**Exercise details**
Rewrite the items from the line containing "Given: Click the LinkedIn URL field icon" up to and including the final line, replacing "zoom slider" with "brightness slider" and leaving everything else unchanged.

(Records from a data source)
********

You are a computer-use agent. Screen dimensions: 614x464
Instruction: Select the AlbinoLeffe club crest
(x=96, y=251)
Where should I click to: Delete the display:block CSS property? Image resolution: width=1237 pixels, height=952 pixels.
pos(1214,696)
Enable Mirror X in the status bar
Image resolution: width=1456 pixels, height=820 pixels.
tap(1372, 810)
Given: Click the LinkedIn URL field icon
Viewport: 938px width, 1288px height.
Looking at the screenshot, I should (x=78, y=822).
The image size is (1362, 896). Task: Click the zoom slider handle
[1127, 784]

********

**Exercise solution**
Given: Click the LinkedIn URL field icon
Viewport: 938px width, 1288px height.
Looking at the screenshot, I should (x=78, y=822).
The image size is (1362, 896). Task: Click the brightness slider handle
[1127, 784]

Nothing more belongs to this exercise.